- Written by: Kapil Sharma; Anukalp Goswami;
- Directed by: Saahil Chhabria
- Starring: Kapil Sharma
- Music by: Arko Pravo Mukherjee
- Country of origin: India
- Original language: Hindi

Production
- Producers: Deepak Dhar; Rishi Negi; Gurjot Singh; Akshit Lahoria;
- Editor: Vaishak Ravi
- Running time: 54 minutes
- Production companies: Banijay Asia; BeingU Studios;

Original release
- Network: Netflix
- Release: 28 January 2022

= Kapil Sharma: I'm Not Done Yet =

Kapil Sharma: I'm Not Done Yet is a 2022 stand-up comedy special written by and starring Kapil Sharma. It is his first stand-up comedy special exclusively for Netflix.

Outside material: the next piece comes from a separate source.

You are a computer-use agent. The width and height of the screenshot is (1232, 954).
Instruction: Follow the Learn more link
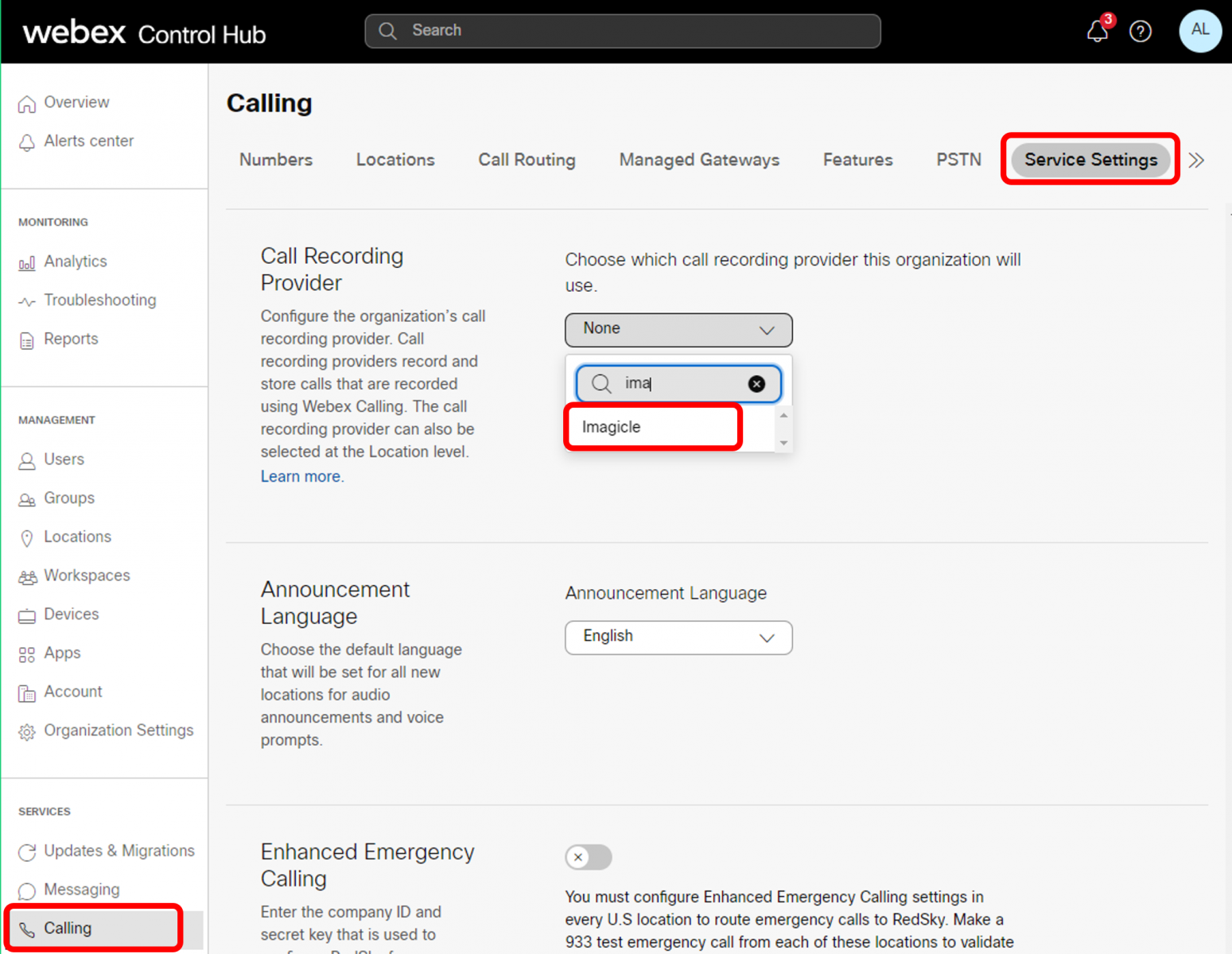[301, 476]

Kapil shares his personal and financial challenges, struggles with depression and alcohol addiction, experiences with Twitter controversies, and professional setbacks.

== Release ==
It was released on 28 January 2022 on Netflix.

== Reception ==
Rohan Naahar of The Indian Express gave it 1.5 out of 5, calling it "Unstructured, unfunny and strictly for the comedian’s hardcore fans."
Suchin Mehrotra of Hindustan Times wrote, "I'm Not Done Yet is clearly an attempt to bring the Kapil Sharma audience to Netflix rather than allow us to see him in a different way. But, by the end, you can’t help but want to root for him and admire his journey - which I think is what he and his co-writer Ankalp Goswami were going for. More than laughs, they wanted us to go Good for you Kapil! More power to you. Good for you."